Anne Lavanchy
HES-SO Geneva, CH
National Academic Lecturer
Short Biography
Anne Lavanchy holds a PhD in Anthropology and is currently Professor at the University of Applied Sciences, Geneva, Switzerland. She has conducted research in South America (Chile) and Europe (Switzerland and UK). Her main topics are racialization processes, indigenism, gender and intersectionality, with strong focus on political and legal anthropology, and on kinship. Her recent publications include “Dissonant alignments: The ethics and politics of researching state institutions” (Current Sociology N° 61/2014); “How does “race” matter in Switzerland?” 2014); Politics of Interculturality (edited with Fred Dervin and Anahy Gajardo, Cambridge, Cambridge Scholars Press, 2011, La Fabrique de l'intégration - 2018, with T. Zittoun, P. Mahon, F. DiDonato, E. Levasseur).
Course "Diversities"
Date
December 21st, 2018 (afternoon)
Description
With the topic of “diversities”, the lecture addresses the plurality of human societies and aims at building a comprehensive approach of what means “human” in the expression “human-computer interaction”. The lecture is organized around three main questions:
- All human societies are known to be “plural”, “diverse”, “complex”, but what does this mean?
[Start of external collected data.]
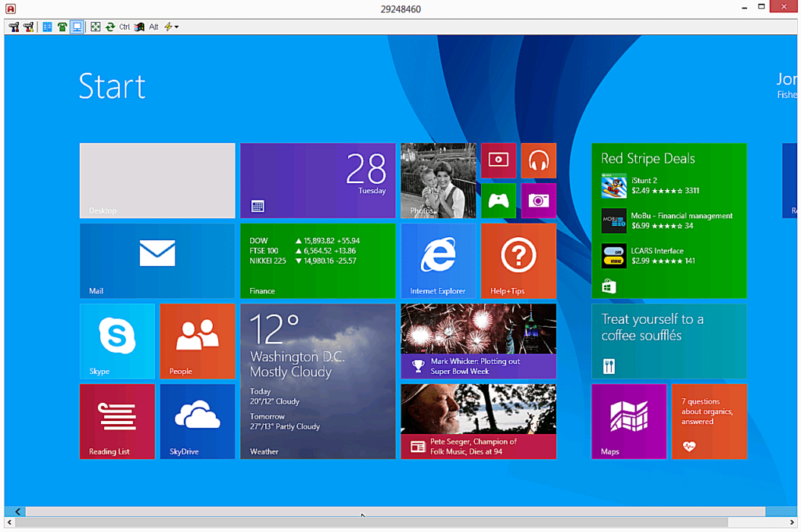Expand the lightning bolt dropdown arrow

click(177, 27)
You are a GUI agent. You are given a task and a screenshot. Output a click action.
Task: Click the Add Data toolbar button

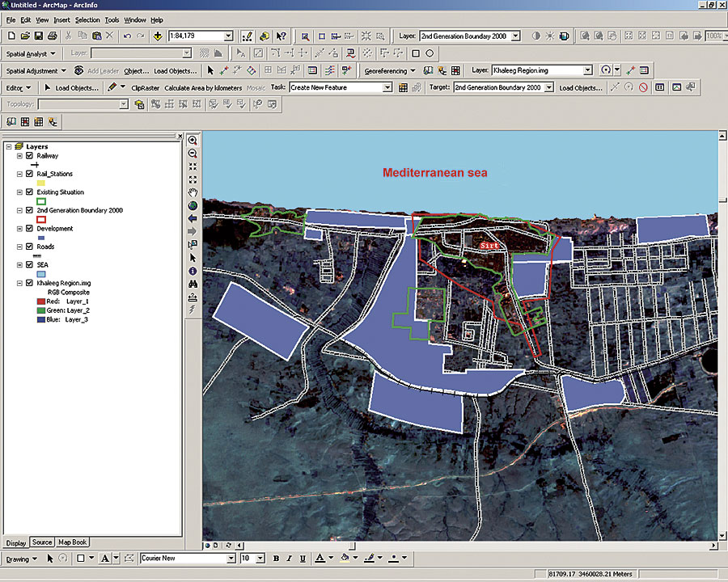click(x=157, y=36)
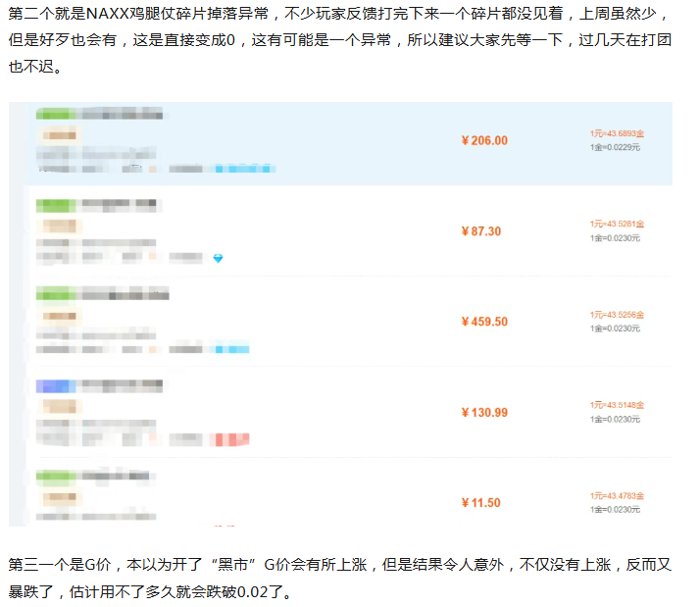This screenshot has height=607, width=700.
Task: Click the ¥459.50 price
Action: click(x=484, y=322)
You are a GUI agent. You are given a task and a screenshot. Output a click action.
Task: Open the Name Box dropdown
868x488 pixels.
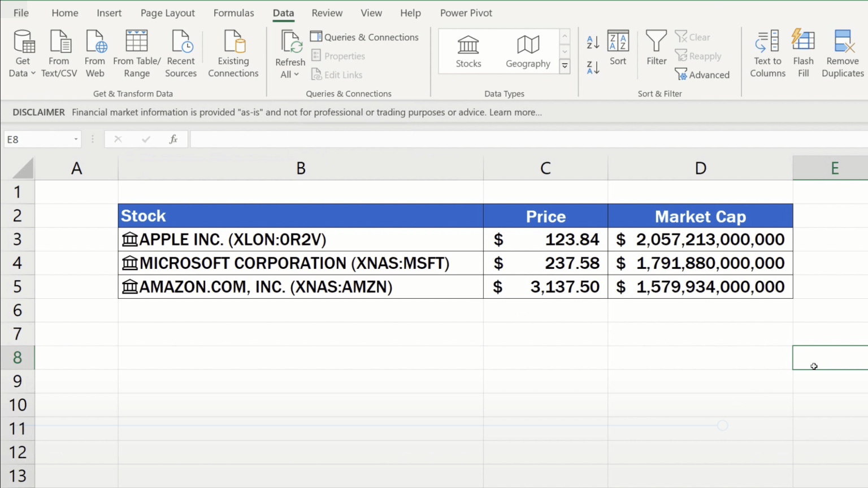[76, 139]
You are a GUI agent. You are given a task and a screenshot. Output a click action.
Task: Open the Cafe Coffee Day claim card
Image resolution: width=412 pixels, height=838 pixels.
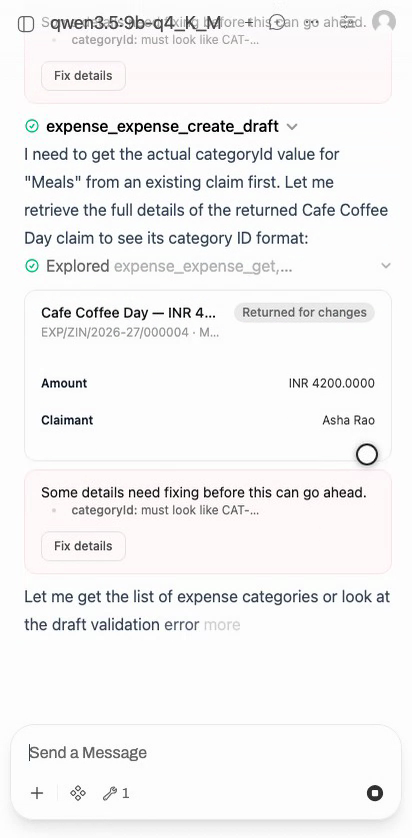[x=208, y=375]
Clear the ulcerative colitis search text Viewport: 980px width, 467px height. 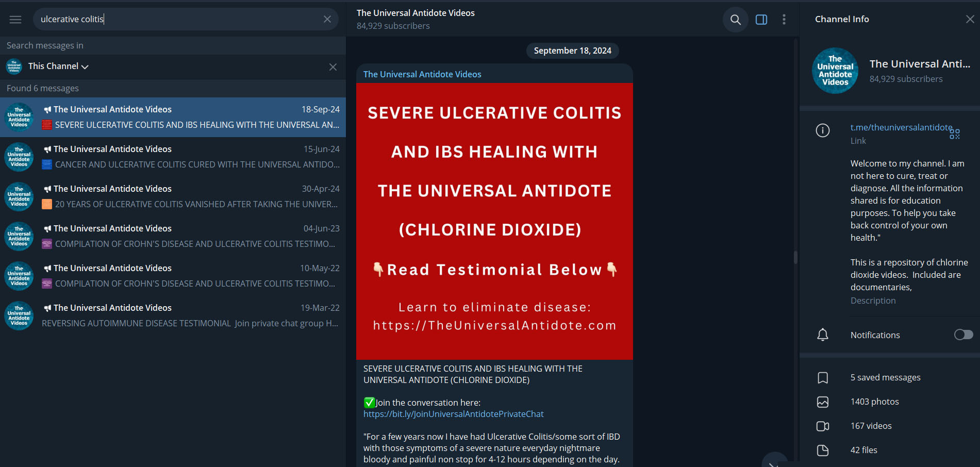pyautogui.click(x=327, y=19)
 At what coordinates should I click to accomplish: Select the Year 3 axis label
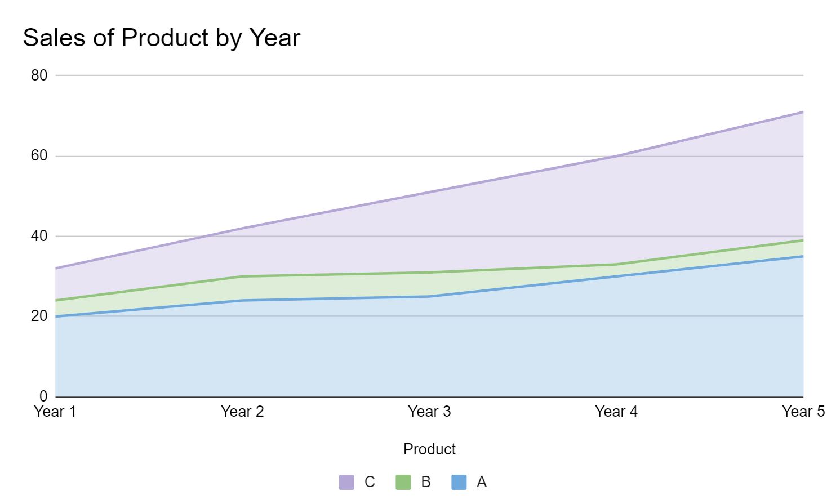point(429,412)
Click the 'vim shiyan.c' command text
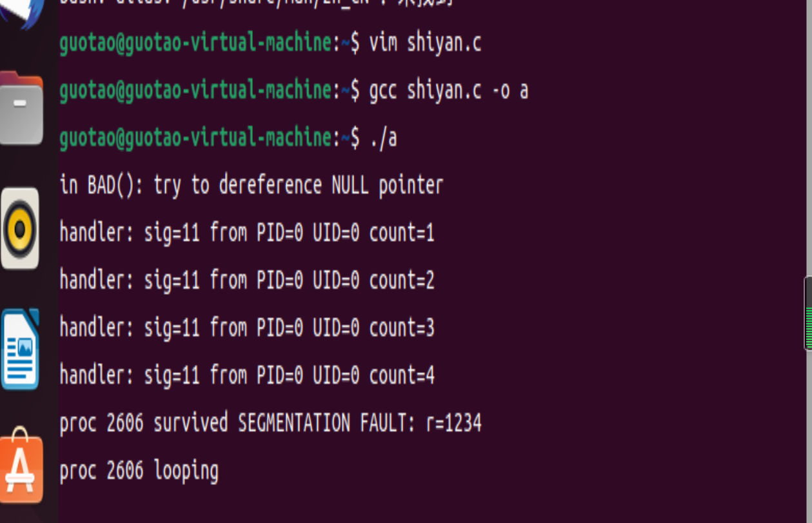Image resolution: width=812 pixels, height=523 pixels. 425,43

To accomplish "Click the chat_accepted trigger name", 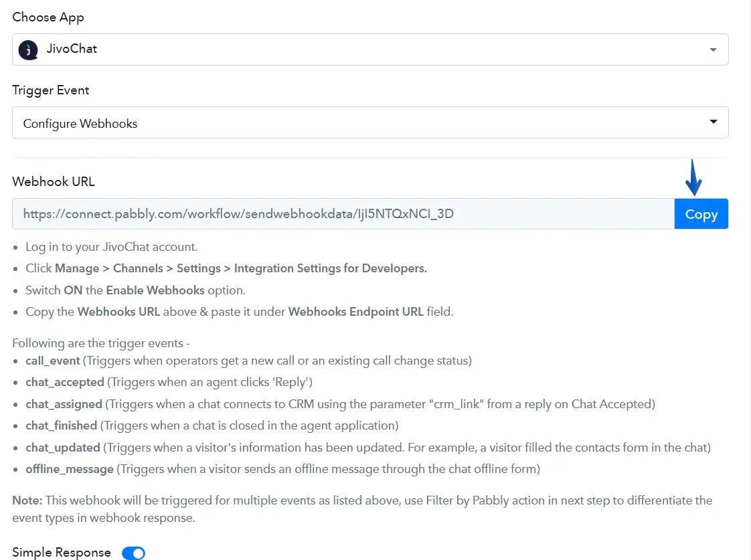I will [65, 382].
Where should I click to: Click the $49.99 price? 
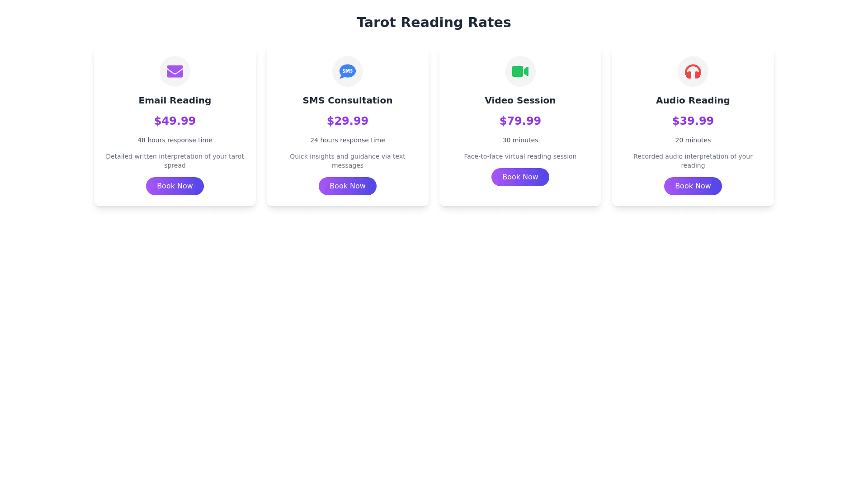pyautogui.click(x=175, y=121)
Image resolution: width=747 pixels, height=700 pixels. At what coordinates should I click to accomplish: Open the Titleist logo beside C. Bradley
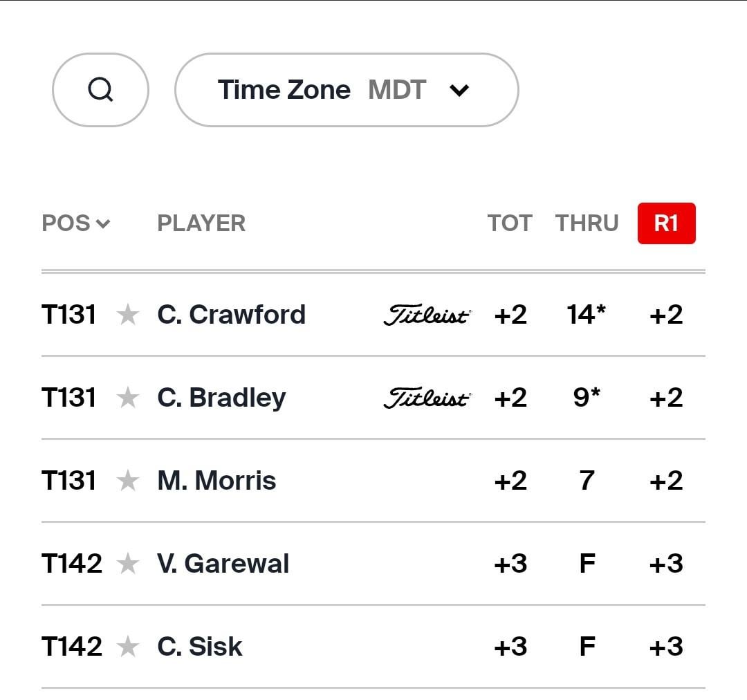(x=427, y=398)
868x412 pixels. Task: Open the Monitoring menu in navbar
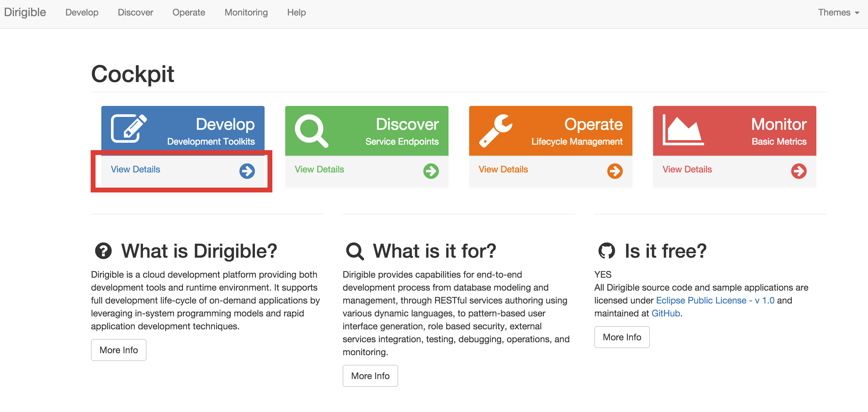coord(246,12)
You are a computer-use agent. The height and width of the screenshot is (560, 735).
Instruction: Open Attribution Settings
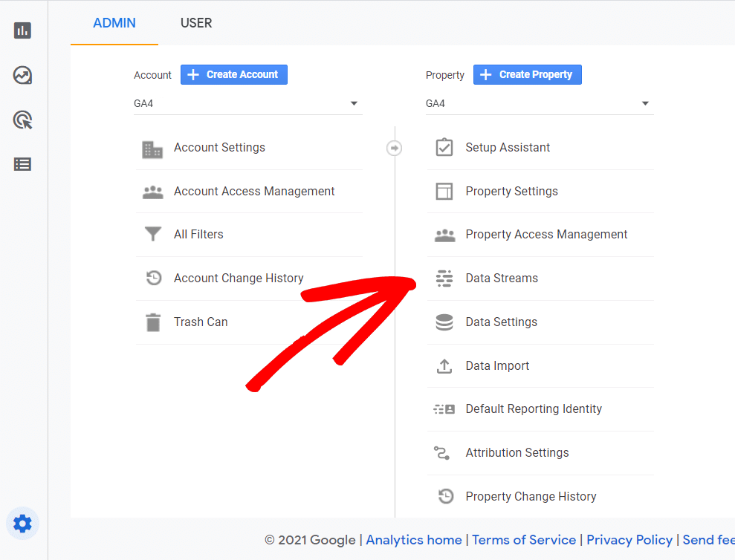pos(517,453)
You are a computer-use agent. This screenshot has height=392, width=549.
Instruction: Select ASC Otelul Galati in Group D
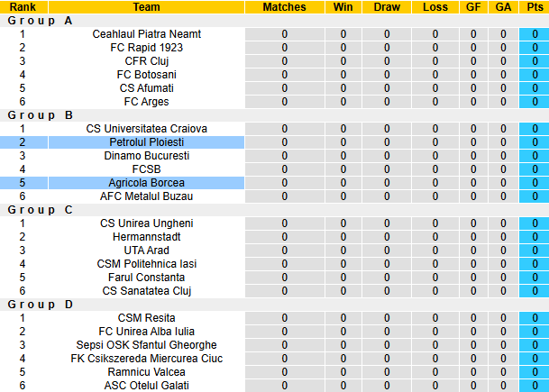147,386
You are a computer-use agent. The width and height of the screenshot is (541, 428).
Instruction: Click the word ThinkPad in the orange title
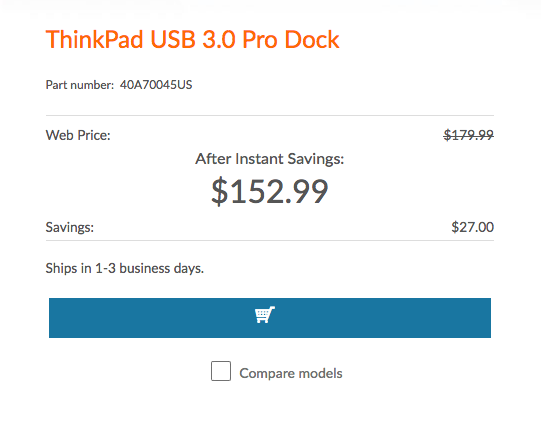pyautogui.click(x=95, y=40)
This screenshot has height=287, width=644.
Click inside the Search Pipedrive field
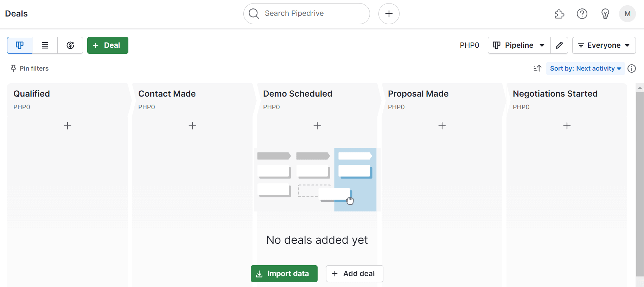(x=306, y=14)
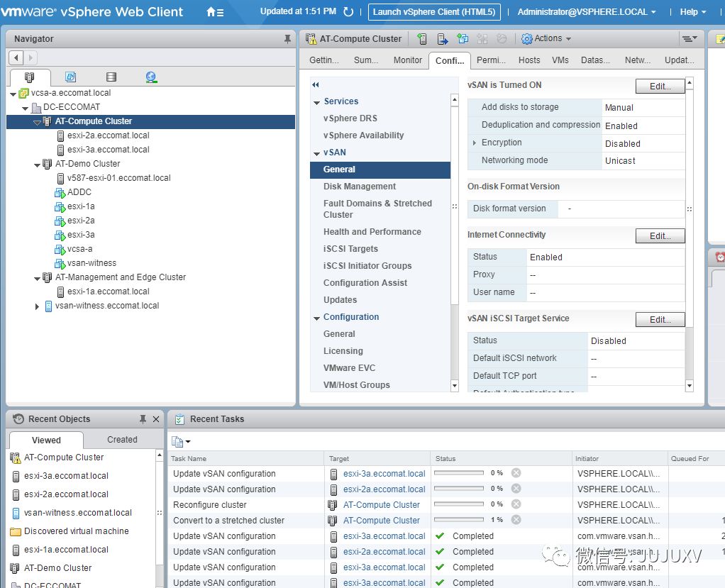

- Diversities encompasses a wide scope, but how do some markers become more relevant than other ones?
- As some socio-cultural markers are relevant in a given society, how do they affect experiences, identities, statuses, positioning?
These questions allow for an in-depth discussion of norms and differences by giving analytical tools to understand social relationship, and the relational character of diversities. They thus will lead to better understandings of power relationships. The categories of diversities that will explicitly be at the core of the lecture are class, nationality, gender, sexuality, age, race, (dis)ability.
During the afternoon, the students will have the opportunity to learn about diversities through a broad range of pedagogical tools: ex cathedra moments will alternate with collective and individual exercises allowing for the appropriation of the theoretical inputs, some of them based on audio-visual material.